**Extract:**
A summary of this committee meeting is not yet available.

Meeting report


16 August 2000

Documents handed out
Banks Amendment Bill
South African Reserve Bank Amendment Draft Bill
Presentation by the Financial Services Board
Annual report by the FSB


Delegates from the SA Bank Council took the committee through the Banks Amendment Bill, now tabled in Parliament, and the South African Reserve Bank Amendment Bill.

The South African Reserve Bank Bill has not been certified by the law advisors yet. Only one amendment is being proposed to the principal Act. The Deputy Governor of the South African Reserve Bank is going to visit the parliamentary committee to explain the proposed amendment to the South African Reserve Bank Act.

The Financial Services Board highlighted a few upcoming Bills in their presentation.

Advocate Blackburn (from the SA Bank Council), Advocate De Jager (head of Legal Services of the SA Bank Council, and Mr Malan (from the Department of Finance) were present to take the committee through the two amendment Bills.

Banks Amendment Bill
This Bill has been certified by the law advisors. There was not a separate discussion session as committee members raised questions as they arose.

Section 1(a) – definitions of ‘banking group’, ‘branch’, ‘branch of a bank’
’Banking group’’, ‘’branch’’, and ‘’branch of a bank’’ have been created for the first time therefore they had to be defined. Banks have cross-border establishments therefore there is a need to define the concept of banking groups as opposed to only defining single institutions. There is a need to define branches of foreign banks in South Africa (this definition of branch brings in branches not registered as separate companies) and to define branches of South African banks in foreign countries. The effect of the new definitions is that the section 73 safeguard in the principal Banks Act is extended so that it also applies to branches of a bank.

**Task directions:** Repeat the meeting report word for word, everything from "Meeting report" down to "Bank Amendment Bill.".

**Provided data:**
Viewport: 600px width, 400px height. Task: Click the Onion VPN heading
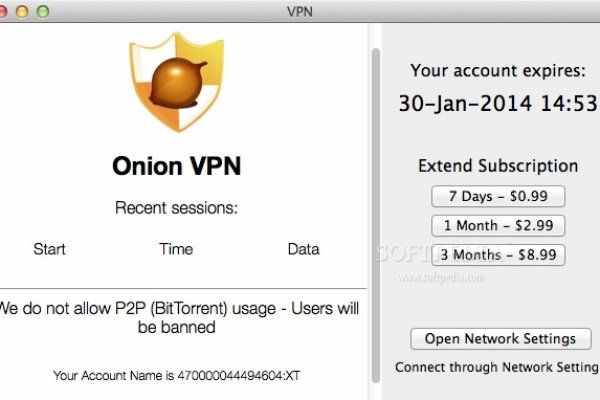(x=176, y=167)
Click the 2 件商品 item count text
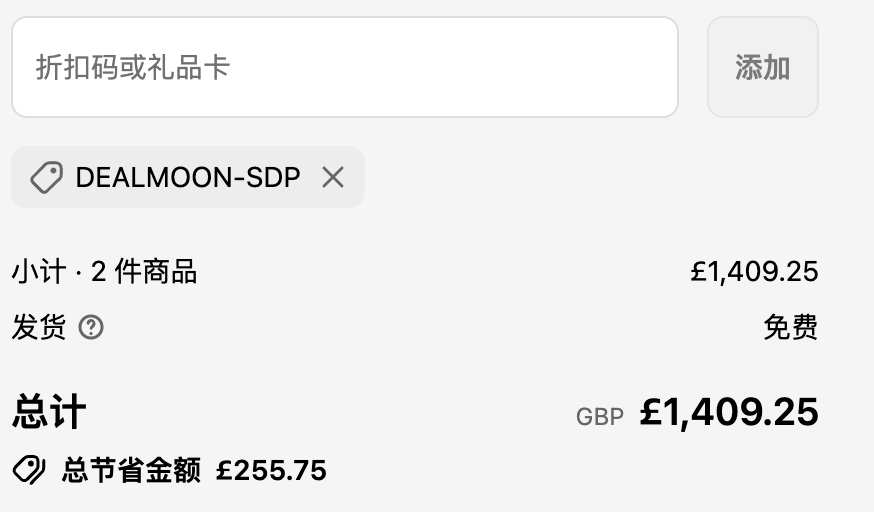The width and height of the screenshot is (874, 512). [144, 271]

**Output of the exercise:**
Meeting report


16 August 2000

Documents handed out
Banks Amendment Bill
South African Reserve Bank Amendment Draft Bill
Presentation by the Financial Services Board
Annual report by the FSB


Delegates from the SA Bank Council took the committee through the Banks Amendment Bill, now tabled in Parliament, and the South African Reserve Bank Amendment Bill.